Seinem Ärger machte er regelmäßig dadurch Luft, dass er die Propheten schmähte und zwar dann besonders innig, wenn er wusste, dass der geistliche Herr bereits im Haus war.

„Der Dunnerkeils Jesaja, und erschd der Jeremia-Fregger, Sau-Baruch, blöder, und den Scheiß Hessekiel, den kannst mid’n Daniel in aan Sack schdeggd, draufkhiem, es drifft immä den Richdichn!“

Seine Stimme grollte aus den Kellergewölben empor und der fromme Mann im Salon versuchte die peinliche Situation dadurch zu überspielen, dass er seine frommen Salbadereien schrie.

Onkel Wolfgang war also durchaus wählerisch wenn es darum ging, wen er mochte und wer ihm auf die Nerven ging. Als ihn die Nachricht erreichte, dass ein naher aber äußerst ungeliebter Verwandter in den Armen seiner Frau nach Erhalt der kirchlichen Tröstungen verstorben sei, meinte er nur:

„Jetzt tut uns der Kerl auch noch den Tort an und nimmt ein gottseliges Ende!“

In seinen jungen Jahren, noch unverheiratet, hatte Onkel Wolfgang eine Reise nach Paris unternommen.

Paris: Kultur, Esprit, Flair, Kunst, jaja, das gab es auch, aber Paris hatte eben auch ein G‘schmäckle, wenn ein junger Mann da alleine hinfuhr.

Als er wieder nach Hause in die Rhön zurückkam, war die Gesamtfamilie gespannt wie ein Flitzebogen. Man erwartete eine genaue Reisebeschreibung und erhoffte sich dabei Hinweise auf das Vermutete, jedoch Unaussprechliche.

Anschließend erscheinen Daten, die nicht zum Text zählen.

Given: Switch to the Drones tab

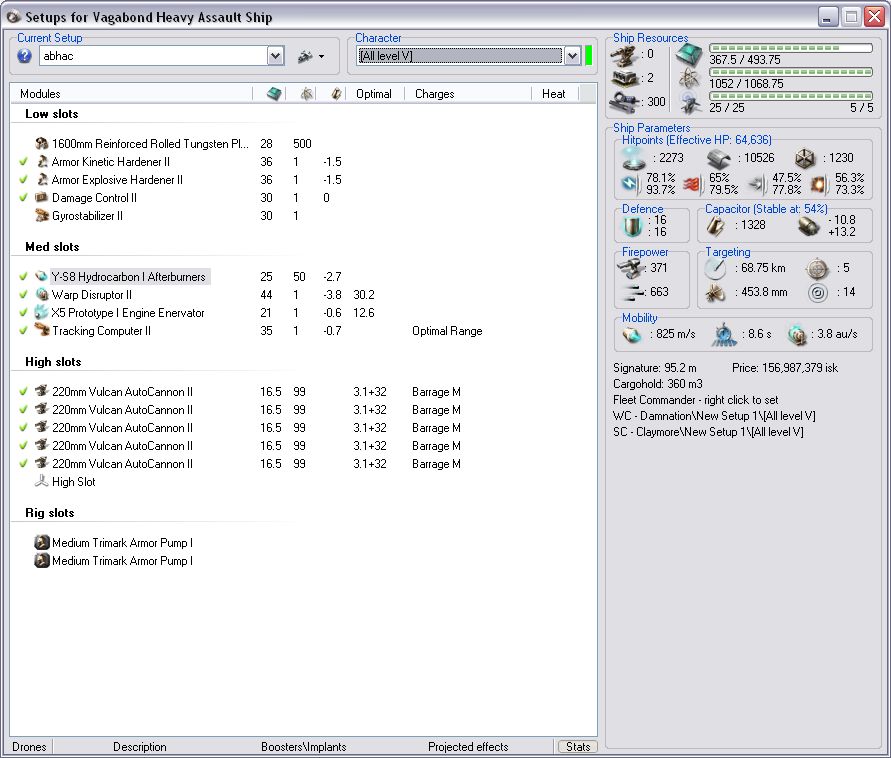Looking at the screenshot, I should coord(28,747).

„Na, wie war’s denn?“ „Jetzt erzähl halt!“ „Wirst ja nicht die ganze Zeit im Louvre rumgelaufen sein, oder?“ Bei diesem Sturm der Fragen blieb Wolfgang ganz ruhig und schließlich sagte er nur dies:

„Des Bissle Arc de Triompf, und sonst is’s wie draus Grombühl!“

Für Nichtfranken: Grombühl war damals der Teil Würzburgs, den man euphemistisch als Problemviertel bezeichnen würde.